• Exercise instructions: Look at the entries below and restate word for word the lines from the first through the one that has "Viewport: 800px width, 430px height.".

(Collected data)
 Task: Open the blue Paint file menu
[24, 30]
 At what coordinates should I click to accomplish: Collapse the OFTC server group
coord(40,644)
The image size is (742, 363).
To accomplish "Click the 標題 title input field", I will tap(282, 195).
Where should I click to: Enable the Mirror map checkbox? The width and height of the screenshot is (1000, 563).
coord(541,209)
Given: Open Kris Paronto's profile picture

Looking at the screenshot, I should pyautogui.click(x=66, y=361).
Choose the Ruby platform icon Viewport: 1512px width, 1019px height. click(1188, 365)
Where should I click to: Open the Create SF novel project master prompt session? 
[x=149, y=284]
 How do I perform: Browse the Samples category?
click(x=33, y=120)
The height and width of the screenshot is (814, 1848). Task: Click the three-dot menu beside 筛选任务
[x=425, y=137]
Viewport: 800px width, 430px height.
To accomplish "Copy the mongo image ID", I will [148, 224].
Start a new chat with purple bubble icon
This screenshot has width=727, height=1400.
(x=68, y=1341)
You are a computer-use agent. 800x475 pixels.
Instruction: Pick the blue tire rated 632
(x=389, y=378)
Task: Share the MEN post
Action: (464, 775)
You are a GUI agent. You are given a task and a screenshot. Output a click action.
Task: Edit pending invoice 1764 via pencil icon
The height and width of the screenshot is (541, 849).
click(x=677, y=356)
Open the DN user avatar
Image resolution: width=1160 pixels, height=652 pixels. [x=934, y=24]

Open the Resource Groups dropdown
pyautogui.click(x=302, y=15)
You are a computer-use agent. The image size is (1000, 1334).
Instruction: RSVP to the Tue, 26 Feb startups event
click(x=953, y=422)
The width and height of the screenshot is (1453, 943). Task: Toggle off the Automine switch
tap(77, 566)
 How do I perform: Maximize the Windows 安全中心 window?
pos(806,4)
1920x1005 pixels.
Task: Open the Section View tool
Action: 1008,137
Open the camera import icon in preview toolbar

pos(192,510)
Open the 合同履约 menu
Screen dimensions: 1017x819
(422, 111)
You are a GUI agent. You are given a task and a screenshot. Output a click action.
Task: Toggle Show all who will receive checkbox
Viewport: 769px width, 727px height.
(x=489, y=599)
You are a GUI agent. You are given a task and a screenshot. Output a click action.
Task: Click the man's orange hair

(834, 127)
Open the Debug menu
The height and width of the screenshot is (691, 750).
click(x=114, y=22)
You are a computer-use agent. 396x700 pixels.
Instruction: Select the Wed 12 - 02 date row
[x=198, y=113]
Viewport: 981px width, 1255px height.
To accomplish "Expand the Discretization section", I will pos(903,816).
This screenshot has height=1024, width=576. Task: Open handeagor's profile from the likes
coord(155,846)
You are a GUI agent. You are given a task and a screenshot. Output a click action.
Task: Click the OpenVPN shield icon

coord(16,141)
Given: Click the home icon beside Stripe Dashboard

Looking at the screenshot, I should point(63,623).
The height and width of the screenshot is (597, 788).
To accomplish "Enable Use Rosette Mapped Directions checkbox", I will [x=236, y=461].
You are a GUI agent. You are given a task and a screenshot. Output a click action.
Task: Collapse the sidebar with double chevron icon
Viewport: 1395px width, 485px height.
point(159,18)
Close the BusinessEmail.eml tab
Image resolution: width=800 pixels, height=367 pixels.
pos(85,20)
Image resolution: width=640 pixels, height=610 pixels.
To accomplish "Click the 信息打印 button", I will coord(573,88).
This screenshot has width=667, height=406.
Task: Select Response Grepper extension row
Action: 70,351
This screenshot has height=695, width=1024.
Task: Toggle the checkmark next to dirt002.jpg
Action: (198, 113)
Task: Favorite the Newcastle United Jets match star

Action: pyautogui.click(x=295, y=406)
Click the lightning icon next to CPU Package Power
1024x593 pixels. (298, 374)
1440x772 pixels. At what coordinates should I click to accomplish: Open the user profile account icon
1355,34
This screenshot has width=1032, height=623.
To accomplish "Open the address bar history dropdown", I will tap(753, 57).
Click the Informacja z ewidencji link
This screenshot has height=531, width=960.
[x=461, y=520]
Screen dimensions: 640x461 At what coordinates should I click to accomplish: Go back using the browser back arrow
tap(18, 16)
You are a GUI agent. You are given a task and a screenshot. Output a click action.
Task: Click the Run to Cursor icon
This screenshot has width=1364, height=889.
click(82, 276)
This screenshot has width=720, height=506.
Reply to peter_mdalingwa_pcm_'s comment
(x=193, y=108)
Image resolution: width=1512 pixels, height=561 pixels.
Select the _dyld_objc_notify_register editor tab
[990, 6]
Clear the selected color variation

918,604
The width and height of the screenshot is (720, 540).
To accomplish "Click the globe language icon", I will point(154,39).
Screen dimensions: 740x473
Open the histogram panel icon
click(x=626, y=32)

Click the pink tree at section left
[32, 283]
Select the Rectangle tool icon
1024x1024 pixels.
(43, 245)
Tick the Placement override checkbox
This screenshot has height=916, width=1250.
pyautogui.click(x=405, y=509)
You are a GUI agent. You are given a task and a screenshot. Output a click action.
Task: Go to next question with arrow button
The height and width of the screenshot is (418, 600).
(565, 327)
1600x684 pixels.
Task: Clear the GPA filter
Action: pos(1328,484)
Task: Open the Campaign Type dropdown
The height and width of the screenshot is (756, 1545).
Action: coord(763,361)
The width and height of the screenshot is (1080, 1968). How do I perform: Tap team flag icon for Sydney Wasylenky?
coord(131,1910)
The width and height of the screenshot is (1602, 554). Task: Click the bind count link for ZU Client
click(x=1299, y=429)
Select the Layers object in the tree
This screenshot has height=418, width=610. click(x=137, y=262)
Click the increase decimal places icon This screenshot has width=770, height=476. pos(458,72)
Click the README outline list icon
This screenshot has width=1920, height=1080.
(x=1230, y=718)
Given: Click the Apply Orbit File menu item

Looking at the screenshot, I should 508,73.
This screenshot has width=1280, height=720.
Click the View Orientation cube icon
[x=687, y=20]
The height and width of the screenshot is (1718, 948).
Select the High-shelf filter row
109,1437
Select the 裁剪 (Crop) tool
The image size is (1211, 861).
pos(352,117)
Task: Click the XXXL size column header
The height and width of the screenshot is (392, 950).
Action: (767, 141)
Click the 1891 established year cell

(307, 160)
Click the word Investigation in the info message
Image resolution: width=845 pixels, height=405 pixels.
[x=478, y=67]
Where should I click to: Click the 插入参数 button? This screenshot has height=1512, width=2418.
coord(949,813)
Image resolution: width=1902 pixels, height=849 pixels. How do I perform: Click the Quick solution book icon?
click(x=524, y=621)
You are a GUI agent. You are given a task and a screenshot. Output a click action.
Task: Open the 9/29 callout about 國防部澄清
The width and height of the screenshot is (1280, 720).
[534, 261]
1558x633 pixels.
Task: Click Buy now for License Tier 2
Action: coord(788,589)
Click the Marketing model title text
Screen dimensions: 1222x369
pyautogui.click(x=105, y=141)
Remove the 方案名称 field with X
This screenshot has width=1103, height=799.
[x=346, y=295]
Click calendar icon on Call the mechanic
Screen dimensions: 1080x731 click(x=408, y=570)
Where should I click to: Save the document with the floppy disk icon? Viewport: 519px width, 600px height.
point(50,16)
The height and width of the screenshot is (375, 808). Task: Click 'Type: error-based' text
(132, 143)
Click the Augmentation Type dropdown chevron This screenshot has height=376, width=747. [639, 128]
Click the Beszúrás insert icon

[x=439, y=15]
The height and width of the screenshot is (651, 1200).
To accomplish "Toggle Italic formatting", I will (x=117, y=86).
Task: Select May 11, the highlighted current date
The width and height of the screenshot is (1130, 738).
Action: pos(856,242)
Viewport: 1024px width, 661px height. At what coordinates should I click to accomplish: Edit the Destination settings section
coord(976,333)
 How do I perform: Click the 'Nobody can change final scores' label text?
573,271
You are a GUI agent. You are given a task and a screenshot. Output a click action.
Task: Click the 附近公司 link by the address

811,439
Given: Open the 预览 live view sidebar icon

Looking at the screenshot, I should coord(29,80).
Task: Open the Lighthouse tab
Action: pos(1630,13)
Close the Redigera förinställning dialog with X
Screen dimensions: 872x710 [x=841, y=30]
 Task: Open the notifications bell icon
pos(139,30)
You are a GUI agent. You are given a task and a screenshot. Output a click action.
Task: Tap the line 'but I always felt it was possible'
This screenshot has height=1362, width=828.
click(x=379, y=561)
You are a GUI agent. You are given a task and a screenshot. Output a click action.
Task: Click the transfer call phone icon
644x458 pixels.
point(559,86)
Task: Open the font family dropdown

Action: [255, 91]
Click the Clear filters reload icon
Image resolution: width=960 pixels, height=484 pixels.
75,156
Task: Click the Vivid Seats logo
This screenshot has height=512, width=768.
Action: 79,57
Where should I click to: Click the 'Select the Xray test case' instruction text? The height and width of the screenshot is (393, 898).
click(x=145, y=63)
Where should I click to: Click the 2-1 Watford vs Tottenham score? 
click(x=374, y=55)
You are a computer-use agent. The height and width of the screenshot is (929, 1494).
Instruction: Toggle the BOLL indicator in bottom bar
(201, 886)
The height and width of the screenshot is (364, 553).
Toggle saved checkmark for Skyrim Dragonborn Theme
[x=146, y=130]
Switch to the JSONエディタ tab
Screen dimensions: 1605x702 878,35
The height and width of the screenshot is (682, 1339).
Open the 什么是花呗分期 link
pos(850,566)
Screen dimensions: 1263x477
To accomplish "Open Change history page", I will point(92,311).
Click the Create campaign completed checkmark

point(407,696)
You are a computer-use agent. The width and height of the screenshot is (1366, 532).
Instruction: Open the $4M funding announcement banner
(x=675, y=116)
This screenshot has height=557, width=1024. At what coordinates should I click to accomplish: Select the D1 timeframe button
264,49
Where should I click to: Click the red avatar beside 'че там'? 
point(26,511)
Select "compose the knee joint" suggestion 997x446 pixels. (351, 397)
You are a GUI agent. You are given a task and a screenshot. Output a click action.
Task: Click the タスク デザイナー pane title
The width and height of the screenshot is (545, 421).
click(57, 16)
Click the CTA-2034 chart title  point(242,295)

• Reply:
 Task: Open the blue Paint file menu
[24, 30]
 At what coordinates should I click to accomplish: Collapse the OFTC server group
coord(40,644)
The image size is (742, 363).
To accomplish "Click the 標題 title input field", I will tap(282, 195).
Where should I click to: Enable the Mirror map checkbox? The width and height of the screenshot is (1000, 563).
coord(541,209)
Given: Open Kris Paronto's profile picture

Looking at the screenshot, I should pyautogui.click(x=66, y=361).
Choose the Ruby platform icon Viewport: 1512px width, 1019px height. click(1188, 365)
Where should I click to: Open the Create SF novel project master prompt session? 
[x=149, y=284]
 How do I perform: Browse the Samples category?
click(x=33, y=120)
The height and width of the screenshot is (814, 1848). Task: Click the three-dot menu beside 筛选任务
[x=425, y=137]
Viewport: 800px width, 430px height.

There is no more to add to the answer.